**Selected passage**
--------------------
Resilient Design Is a Big Load of Crap

Why are you taking survival advice from a bunch of pencil jockeys? It’s time to start listening to the pros.

When I first heard about resilient design, I thought, “Now here’s something I can get behind.” I can’t go into a building anymore without noticing about a hundred different vulnerabilities, so I was glad to hear people were finally talking about this stuff.

But then I started reading their standards and proposals, and it was the biggest pile of baloney I ever saw.  Pages and pages about “coastal zones” and “microgrids with islanding capability” and nothing about how not to get your ass blown off by freedom-hating sons of bitches who waltz right in through the energy-saving front doors.

Have you ever been to a resilient design conference? I have, and I wouldn’t trust these guys to survive a church picnic, much less a full-scale assault from heavily armed Yugoslavian rebels. While these resiliency “experts” are arguing about the maximum acceptable relative humidity during an extended power failure, I’m wondering how they plan to keep nerve gas out of the ductwork and liquid anthrax out of the soap dispensers.
--------------------
**Exercise A**
Extract everything from "Resilient Design Is" down to "energy-saving front doors." in the passage on resilient design.
**Exercise B**
Answer these questions from the passage on resilient design:
(i) Which two phrases does the writer quote from the standards and proposals?
(ii) What does the writer say the people at a resilient design conference couldn't be trusted to survive, before mentioning the assault?
(iii) What are the resiliency "experts" arguing about?
The rows below the passage come from a separate source.

(Saved data entries)
--------------------
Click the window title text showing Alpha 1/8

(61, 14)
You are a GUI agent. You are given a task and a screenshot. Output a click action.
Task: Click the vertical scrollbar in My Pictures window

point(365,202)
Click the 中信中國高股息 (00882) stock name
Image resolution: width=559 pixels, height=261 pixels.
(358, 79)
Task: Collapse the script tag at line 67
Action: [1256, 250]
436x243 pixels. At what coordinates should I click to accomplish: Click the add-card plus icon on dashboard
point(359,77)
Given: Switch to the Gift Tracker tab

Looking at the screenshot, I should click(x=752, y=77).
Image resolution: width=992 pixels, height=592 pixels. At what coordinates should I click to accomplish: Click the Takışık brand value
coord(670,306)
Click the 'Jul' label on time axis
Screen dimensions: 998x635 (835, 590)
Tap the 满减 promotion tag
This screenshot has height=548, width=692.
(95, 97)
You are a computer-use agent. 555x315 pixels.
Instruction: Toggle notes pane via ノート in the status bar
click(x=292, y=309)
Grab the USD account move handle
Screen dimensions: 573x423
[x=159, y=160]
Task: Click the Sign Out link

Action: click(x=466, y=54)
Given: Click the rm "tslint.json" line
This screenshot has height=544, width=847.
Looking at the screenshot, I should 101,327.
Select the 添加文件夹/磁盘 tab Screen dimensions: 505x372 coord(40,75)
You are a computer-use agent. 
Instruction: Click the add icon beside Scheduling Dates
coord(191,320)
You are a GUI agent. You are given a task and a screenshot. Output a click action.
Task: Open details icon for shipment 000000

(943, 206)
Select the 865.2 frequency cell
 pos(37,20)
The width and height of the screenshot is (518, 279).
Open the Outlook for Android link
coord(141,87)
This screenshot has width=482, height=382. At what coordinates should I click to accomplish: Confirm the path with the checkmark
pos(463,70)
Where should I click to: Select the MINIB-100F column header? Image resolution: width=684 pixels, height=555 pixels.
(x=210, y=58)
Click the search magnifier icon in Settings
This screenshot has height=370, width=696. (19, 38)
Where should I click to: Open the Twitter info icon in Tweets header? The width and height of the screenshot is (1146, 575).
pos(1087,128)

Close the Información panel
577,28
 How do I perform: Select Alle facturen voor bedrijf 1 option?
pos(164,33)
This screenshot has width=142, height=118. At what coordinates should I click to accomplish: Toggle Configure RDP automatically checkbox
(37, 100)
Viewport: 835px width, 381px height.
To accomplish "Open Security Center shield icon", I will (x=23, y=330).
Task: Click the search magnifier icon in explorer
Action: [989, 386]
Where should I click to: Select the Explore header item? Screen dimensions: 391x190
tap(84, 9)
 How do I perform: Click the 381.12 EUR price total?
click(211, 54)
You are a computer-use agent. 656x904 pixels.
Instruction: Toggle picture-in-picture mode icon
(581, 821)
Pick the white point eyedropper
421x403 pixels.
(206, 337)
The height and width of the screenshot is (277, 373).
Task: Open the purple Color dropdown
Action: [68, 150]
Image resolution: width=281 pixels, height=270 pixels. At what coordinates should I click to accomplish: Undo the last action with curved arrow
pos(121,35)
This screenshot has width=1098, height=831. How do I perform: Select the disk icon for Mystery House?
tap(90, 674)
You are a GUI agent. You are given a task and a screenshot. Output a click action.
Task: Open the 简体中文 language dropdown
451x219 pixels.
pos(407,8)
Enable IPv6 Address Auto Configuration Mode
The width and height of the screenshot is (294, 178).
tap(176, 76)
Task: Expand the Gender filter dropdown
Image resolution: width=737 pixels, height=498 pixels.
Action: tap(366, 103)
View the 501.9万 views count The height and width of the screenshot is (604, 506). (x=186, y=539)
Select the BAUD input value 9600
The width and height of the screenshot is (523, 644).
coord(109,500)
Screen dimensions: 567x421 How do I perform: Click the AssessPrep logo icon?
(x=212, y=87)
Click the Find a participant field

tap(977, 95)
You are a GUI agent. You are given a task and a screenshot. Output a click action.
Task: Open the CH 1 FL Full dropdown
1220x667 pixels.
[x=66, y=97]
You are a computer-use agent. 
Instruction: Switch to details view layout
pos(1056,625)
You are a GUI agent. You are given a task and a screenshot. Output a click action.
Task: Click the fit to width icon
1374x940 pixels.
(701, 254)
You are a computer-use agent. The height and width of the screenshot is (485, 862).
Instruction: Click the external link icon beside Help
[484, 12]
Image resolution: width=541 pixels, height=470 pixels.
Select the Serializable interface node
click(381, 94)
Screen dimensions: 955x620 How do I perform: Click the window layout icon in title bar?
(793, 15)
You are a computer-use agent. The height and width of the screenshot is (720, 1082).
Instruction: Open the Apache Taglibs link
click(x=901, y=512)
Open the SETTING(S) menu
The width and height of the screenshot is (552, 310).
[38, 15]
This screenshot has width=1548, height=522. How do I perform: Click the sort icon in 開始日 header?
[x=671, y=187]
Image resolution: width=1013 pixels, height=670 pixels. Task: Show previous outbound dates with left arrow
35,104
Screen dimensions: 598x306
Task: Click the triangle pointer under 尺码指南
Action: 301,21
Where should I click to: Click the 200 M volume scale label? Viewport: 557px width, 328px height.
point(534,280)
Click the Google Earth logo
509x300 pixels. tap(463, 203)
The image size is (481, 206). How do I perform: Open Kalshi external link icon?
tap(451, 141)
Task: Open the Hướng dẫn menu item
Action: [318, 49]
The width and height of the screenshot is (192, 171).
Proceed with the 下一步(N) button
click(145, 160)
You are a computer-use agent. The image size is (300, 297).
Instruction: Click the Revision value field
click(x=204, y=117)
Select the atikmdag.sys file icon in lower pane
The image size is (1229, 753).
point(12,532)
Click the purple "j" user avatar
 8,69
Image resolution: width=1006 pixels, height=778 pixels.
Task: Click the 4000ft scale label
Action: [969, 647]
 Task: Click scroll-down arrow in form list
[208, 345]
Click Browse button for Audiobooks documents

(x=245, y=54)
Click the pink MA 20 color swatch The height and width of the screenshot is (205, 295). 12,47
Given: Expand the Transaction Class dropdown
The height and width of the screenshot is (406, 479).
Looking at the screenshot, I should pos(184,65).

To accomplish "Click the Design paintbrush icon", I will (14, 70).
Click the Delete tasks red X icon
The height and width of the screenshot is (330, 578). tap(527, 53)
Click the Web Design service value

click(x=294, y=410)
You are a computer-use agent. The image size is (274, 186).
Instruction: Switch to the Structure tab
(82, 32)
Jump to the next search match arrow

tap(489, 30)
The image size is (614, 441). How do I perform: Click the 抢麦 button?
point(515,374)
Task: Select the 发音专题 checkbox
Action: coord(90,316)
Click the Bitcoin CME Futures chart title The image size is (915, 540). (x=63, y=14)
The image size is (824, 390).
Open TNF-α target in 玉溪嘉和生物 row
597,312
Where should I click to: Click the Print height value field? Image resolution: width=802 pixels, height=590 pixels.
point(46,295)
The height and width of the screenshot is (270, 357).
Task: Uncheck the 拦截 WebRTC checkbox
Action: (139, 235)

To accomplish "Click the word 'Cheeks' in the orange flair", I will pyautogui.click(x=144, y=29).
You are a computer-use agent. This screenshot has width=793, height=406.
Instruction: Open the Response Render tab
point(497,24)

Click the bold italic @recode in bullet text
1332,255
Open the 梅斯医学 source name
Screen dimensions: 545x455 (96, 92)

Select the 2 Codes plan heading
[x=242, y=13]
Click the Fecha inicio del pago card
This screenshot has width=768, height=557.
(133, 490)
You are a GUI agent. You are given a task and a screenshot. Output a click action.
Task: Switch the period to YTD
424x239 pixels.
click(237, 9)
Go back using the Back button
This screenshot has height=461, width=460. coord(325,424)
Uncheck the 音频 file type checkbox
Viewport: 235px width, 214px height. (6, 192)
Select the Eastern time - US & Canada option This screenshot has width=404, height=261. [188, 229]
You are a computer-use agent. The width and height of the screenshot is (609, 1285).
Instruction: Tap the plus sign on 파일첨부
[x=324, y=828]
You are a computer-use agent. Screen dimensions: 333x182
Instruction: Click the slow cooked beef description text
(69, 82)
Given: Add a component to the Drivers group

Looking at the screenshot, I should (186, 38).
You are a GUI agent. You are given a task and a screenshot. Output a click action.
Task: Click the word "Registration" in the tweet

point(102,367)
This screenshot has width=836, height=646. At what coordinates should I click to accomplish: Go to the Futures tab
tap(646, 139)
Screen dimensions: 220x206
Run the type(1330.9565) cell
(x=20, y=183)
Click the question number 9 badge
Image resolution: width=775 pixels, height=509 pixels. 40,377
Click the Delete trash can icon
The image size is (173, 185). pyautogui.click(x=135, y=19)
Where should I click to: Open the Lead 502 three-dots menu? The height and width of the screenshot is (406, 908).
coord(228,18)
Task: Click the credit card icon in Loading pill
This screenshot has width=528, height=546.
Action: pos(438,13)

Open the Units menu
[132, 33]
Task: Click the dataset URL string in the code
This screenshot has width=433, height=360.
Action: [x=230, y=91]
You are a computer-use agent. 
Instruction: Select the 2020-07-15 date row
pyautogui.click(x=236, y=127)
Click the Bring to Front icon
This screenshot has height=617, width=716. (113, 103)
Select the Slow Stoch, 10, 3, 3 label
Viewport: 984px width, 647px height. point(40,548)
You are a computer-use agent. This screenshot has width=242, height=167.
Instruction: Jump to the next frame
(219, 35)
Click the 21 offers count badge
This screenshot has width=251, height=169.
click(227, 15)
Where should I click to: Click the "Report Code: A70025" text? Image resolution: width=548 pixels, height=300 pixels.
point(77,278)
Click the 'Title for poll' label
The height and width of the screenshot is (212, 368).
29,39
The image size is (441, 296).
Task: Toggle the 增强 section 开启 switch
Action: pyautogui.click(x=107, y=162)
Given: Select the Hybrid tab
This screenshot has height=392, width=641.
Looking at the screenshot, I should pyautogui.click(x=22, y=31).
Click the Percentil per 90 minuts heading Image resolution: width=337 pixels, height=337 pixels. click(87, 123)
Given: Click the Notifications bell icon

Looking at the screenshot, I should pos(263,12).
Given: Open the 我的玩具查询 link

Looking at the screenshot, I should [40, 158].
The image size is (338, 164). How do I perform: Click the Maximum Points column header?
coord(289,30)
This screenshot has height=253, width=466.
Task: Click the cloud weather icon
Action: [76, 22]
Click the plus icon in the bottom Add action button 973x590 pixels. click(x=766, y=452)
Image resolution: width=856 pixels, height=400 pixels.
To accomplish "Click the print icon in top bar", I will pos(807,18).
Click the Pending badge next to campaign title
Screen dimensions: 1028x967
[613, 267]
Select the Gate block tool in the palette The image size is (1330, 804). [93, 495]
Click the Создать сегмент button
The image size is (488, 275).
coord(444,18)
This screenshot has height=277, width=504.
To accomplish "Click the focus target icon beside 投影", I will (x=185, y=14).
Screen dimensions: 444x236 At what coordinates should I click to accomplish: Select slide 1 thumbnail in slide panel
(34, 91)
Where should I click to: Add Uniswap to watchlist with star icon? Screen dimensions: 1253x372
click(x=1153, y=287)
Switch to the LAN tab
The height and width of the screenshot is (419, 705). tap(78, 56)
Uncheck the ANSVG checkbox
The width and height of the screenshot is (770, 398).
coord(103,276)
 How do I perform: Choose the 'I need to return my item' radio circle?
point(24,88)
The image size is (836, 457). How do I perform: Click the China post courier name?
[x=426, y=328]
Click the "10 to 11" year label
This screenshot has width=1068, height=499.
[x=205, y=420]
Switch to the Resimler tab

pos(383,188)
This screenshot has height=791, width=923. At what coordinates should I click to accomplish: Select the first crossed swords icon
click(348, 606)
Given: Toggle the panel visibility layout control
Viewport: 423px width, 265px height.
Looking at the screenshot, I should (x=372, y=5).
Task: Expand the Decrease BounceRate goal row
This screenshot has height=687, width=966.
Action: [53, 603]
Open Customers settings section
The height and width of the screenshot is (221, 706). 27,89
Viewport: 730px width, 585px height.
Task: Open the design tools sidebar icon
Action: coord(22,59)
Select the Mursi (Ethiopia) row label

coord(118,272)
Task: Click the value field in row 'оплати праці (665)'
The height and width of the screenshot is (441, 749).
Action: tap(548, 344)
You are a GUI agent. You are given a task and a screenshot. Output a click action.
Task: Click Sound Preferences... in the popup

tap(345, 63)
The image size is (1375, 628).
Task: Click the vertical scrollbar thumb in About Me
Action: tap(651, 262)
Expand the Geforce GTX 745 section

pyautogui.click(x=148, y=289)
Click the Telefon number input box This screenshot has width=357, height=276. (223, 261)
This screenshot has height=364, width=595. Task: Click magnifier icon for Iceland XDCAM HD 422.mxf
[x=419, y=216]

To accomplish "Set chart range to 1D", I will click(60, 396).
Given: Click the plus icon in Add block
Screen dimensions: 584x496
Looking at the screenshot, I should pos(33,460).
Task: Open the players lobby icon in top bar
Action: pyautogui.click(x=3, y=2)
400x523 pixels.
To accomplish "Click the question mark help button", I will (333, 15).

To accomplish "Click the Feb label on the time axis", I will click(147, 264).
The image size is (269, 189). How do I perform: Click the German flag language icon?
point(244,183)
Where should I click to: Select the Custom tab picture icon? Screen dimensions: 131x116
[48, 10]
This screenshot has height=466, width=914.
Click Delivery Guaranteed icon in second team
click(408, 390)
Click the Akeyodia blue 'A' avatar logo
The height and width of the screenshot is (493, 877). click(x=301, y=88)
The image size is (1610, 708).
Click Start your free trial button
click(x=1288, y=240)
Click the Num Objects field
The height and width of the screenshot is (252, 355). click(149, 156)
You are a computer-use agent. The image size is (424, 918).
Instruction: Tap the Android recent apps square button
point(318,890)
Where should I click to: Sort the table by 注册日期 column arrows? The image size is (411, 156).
--------------------
**Solution A**
Resilient Design Is a Big Load of Crap

Why are you taking survival advice from a bunch of pencil jockeys? It’s time to start listening to the pros.

When I first heard about resilient design, I thought, “Now here’s something I can get behind.” I can’t go into a building anymore without noticing about a hundred different vulnerabilities, so I was glad to hear people were finally talking about this stuff.

But then I started reading their standards and proposals, and it was the biggest pile of baloney I ever saw.  Pages and pages about “coastal zones” and “microgrids with islanding capability” and nothing about how not to get your ass blown off by freedom-hating sons of bitches who waltz right in through the energy-saving front doors.

**Solution B**
(i) "coastal zones" and "microgrids with islanding capability"
(ii) A church picnic
(iii) The maximum acceptable relative humidity during an extended power failure